More Flat Plants Than I Can Imagine…Literally – Canadian Museum of Nature Blog | Nature Updates

Summer is all about growth. In July, you heard about the work happening in Mineralogy to expand their collection. Here, I give you a sneak peek at how the Botany team is handling our own expansion.

The National Herbarium of Canada contains over 600,000 pressed vascular plant specimens, as well as hundreds of thousands of bryophytes, lichens, and algae, all in cabinets that are largely stacked on rolling compactors to save space. Image: Martin Lipman © Canadian Museum of Nature

The National Herbarium of Canada is the national collection of preserved plants, lichens and algae that have been collected by researchers and amateur naturalists since the 1700s. These verifiable physical specimens, each from a specific place and time, provide crucial reference vouchers that are invaluable for many different kinds of future work.

Currently, the vascular plant collection alone contains over 600,000 specimens. Every year, new research and monitoring activities in Canada and around the world bring in newly donated specimens by the thousands! It’s no surprise, then, that one day the National Herbarium would exceed its storage capacity. By 2019, some cabinets were becoming so full that it was a challenge to file anything new.

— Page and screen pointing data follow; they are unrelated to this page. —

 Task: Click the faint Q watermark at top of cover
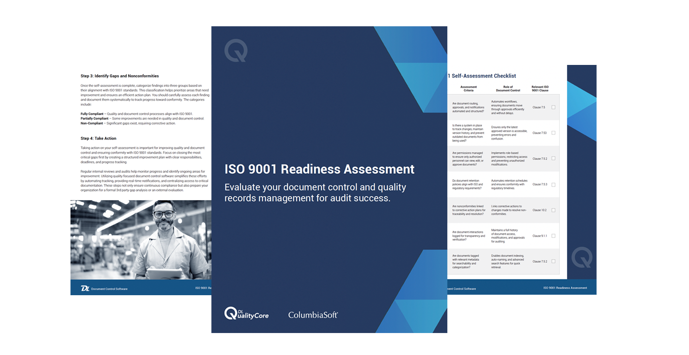[237, 50]
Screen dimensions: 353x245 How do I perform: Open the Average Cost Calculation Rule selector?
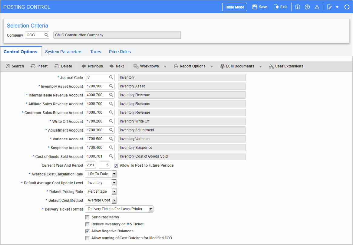114,174
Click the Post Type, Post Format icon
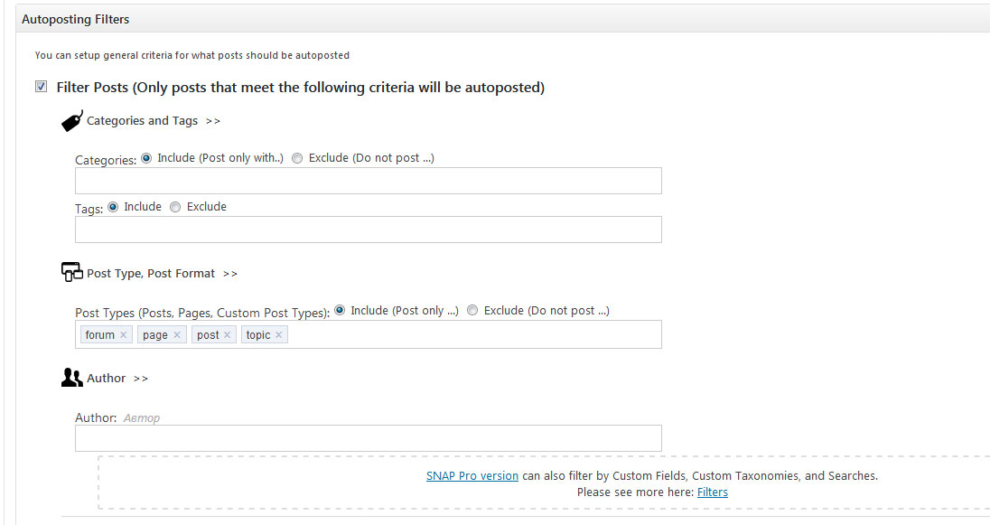Image resolution: width=990 pixels, height=525 pixels. [72, 272]
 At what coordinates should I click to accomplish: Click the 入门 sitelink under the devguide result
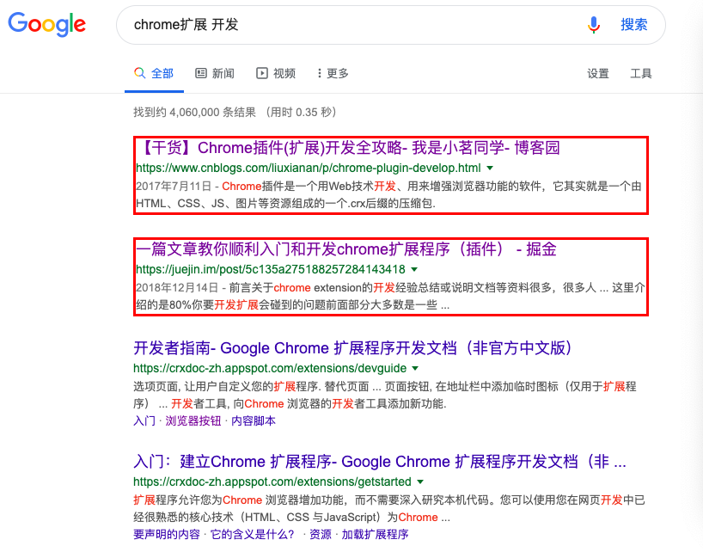coord(144,420)
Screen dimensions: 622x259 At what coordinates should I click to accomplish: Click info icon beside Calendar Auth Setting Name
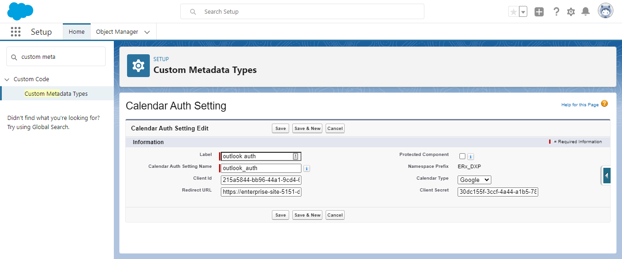point(307,169)
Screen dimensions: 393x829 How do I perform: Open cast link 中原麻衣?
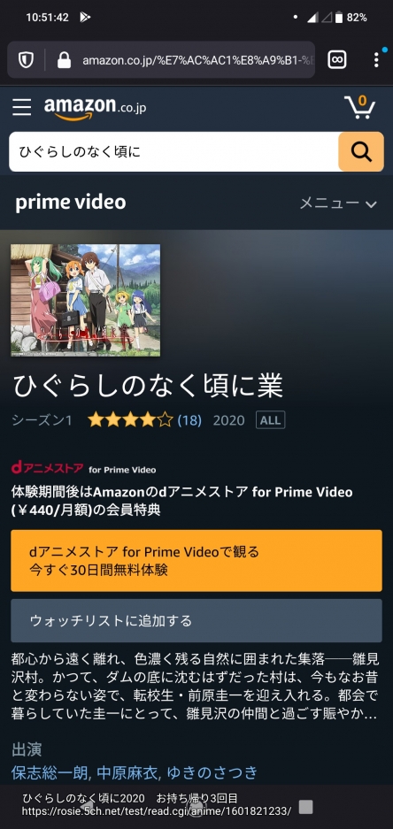coord(128,772)
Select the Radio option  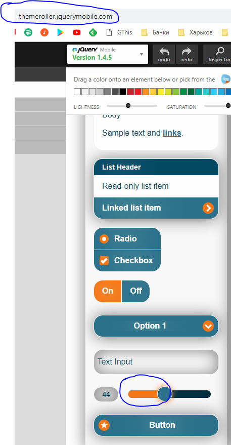127,238
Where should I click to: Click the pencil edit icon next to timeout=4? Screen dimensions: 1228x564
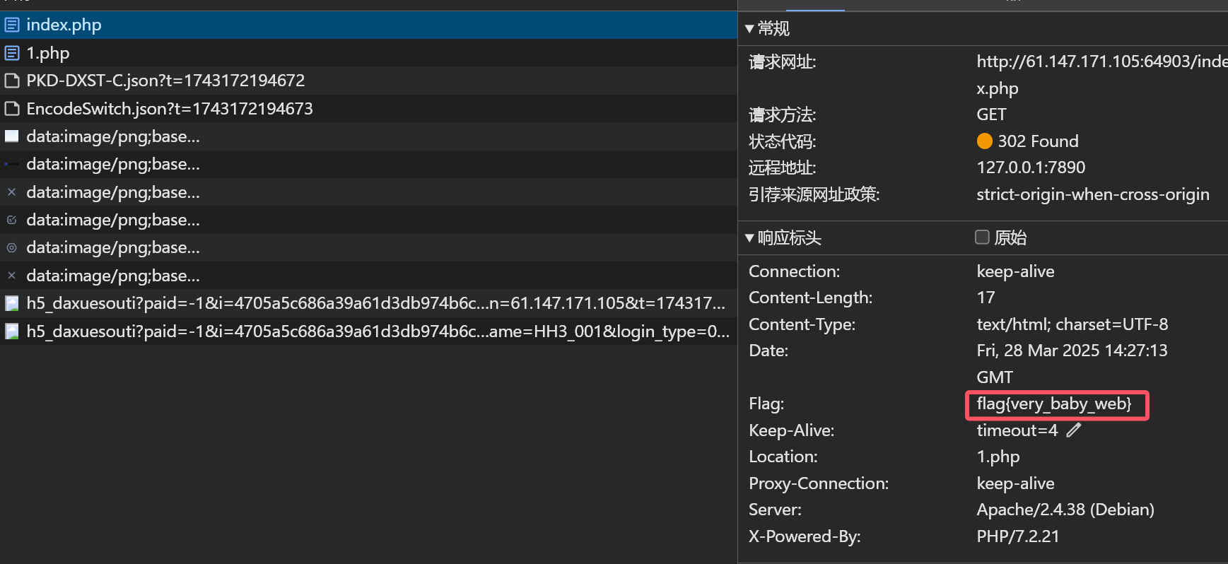point(1074,430)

A cabinet of specimens organized in folders that fill the height of each shelf.
Before the expansion project began, our cabinets of grasses (family Poaceae) were so full that new specimens had to be set aside in temporary storage. Image: Jennifer Doubt © Canadian Museum of Nature

What do you do when you need to make more room for a collection without having the luxury of moving to or adding a new building? Our options were: fill in, expand upward, or repurpose existing space. We chose all of the above.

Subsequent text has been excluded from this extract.